I picked this book up at the airport in Rome this weekend, having run out of reading material for my second flight. I fell asleep on that flight so finished this short book today. As I read the final pages on the tram ride home this evening, I kept looking up at the end of each paragraph to view again the world around me, mesmerized. What reviewers say of this book is true - in a few short pages, it will change the way you see the world, the galaxy, the universe and, yourself.
A major premise of this book is that physics happens not in a single moment but always through interaction. Energy moves from hot to cold. Space moves in quantum leaps. Nothing - not time or space or gravity - exists in a silo. And, in this way, neither can we pretend to. We are matter on this Earth like the dirt, the trees, the stars. And we all matter the same.
We are not part of what makes nature. We are no more or less nature than everything else that exists in interaction with us or with anything. What makes us unique is that our consciousness allows us to see that we are having an impact on the Earth, that we are destroying it. Or rather, that we are destroying ourselves.
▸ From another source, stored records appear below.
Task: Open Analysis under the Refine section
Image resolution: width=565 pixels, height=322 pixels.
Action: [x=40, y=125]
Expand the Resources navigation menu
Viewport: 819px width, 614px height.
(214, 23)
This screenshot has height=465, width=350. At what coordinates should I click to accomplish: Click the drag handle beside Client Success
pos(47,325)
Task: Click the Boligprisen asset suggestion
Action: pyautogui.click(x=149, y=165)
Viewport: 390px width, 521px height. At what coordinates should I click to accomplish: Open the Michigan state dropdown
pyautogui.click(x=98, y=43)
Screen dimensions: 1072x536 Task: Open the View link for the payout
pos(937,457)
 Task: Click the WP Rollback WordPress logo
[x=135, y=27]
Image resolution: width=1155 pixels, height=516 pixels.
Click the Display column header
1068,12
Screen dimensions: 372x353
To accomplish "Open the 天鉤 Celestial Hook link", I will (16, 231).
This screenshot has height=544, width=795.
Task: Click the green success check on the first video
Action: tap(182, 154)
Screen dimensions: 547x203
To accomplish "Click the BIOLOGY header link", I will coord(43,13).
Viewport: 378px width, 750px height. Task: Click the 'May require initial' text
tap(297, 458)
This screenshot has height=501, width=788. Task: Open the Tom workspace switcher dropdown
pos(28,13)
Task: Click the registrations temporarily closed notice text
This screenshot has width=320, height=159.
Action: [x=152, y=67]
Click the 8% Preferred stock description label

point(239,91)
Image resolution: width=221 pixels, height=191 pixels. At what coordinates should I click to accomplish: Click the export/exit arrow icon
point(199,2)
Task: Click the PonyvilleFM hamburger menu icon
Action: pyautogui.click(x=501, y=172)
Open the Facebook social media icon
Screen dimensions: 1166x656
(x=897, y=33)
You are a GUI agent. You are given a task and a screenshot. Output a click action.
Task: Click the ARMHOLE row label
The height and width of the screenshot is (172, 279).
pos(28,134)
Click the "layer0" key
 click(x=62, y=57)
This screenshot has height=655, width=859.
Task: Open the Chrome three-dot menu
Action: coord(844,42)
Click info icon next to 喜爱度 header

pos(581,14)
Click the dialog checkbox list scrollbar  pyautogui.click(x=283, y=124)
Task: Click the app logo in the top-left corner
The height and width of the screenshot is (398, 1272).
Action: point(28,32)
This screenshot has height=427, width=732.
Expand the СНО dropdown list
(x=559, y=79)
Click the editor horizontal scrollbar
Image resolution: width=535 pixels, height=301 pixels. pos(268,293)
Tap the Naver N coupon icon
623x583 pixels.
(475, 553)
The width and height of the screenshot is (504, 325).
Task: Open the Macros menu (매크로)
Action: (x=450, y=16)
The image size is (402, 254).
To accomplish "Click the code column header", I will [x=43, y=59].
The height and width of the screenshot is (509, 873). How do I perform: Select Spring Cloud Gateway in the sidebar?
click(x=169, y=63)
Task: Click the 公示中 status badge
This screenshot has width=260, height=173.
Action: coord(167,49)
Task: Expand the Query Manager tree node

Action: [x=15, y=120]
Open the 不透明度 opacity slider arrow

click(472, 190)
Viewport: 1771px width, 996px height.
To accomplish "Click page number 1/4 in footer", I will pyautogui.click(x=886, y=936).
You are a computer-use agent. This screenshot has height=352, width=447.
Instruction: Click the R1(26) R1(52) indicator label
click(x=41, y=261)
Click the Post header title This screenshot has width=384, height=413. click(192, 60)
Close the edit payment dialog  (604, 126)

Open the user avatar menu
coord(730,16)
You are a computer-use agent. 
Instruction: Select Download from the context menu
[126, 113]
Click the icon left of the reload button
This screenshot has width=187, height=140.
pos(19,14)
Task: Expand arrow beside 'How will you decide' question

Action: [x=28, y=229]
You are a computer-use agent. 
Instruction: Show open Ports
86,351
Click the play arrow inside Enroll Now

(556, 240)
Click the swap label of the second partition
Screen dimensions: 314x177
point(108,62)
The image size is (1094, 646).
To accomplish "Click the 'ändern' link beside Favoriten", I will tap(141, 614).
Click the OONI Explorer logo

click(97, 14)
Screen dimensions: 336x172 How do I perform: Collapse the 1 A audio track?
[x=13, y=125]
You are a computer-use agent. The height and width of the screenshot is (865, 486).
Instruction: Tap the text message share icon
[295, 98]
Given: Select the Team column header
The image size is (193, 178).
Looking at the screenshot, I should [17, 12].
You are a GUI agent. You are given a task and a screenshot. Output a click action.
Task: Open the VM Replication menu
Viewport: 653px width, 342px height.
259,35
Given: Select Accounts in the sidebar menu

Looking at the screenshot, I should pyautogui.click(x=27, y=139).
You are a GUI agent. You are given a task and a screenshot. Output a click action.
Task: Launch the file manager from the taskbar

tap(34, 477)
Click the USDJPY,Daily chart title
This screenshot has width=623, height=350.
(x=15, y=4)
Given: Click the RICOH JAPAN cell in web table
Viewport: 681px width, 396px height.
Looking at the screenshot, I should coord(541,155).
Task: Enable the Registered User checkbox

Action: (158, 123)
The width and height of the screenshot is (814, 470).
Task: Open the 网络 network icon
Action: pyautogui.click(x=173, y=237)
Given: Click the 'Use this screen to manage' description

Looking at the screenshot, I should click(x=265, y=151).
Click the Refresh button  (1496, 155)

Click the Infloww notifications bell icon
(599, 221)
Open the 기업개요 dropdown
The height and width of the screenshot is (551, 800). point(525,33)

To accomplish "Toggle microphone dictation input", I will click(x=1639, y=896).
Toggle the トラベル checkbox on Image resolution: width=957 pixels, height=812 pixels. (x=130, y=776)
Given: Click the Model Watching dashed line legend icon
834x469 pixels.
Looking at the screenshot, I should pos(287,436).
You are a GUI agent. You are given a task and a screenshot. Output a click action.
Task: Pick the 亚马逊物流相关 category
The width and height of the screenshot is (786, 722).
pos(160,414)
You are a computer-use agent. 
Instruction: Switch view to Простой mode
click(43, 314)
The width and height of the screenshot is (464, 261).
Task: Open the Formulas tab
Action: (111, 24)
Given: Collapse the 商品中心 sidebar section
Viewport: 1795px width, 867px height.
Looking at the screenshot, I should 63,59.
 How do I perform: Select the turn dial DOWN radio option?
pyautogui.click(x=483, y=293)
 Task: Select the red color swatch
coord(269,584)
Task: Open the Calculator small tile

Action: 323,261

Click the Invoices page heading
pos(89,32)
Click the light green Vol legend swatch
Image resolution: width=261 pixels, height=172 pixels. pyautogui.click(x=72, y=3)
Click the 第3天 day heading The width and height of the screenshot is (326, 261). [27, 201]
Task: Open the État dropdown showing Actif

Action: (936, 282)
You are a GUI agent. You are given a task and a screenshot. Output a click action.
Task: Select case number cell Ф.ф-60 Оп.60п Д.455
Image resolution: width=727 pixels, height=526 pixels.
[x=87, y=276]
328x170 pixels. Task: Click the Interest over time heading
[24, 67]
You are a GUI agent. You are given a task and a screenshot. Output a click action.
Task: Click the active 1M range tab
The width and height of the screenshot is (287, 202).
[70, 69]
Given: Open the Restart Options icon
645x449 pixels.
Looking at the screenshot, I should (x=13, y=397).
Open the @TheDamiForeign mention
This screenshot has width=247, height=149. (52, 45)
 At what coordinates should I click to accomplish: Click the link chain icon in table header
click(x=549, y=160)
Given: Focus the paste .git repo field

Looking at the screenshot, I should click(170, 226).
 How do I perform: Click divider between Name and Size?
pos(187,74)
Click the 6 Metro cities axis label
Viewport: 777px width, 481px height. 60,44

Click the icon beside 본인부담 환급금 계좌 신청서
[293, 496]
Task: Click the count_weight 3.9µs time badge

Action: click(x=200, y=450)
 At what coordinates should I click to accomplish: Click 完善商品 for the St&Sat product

I represented my organization today during an NGO meeting at the United Nations Office of Geneva with Director General Moller. The purpose of this meeting was to discuss NGO priorities, especially in line with the Sustainable Development Goals. There are so many of us, representing so many different bodies of work, from climate change to female genital mutilation to cancer control. And what this book reinforced for me today is that, when we try to work in these silos, across so many different issues, we do not exist. It is only through our interactions with one another that we become real.
I could write a blog post about each chapter, but that would reveal too much of the journey on which this book takes each and every one of us. For me, I feel anew in my knowledge that I both matter, and do not matter at all, in the same way that everything matters and does not matter. It is humbling, but, then again, so is the experience of being alive.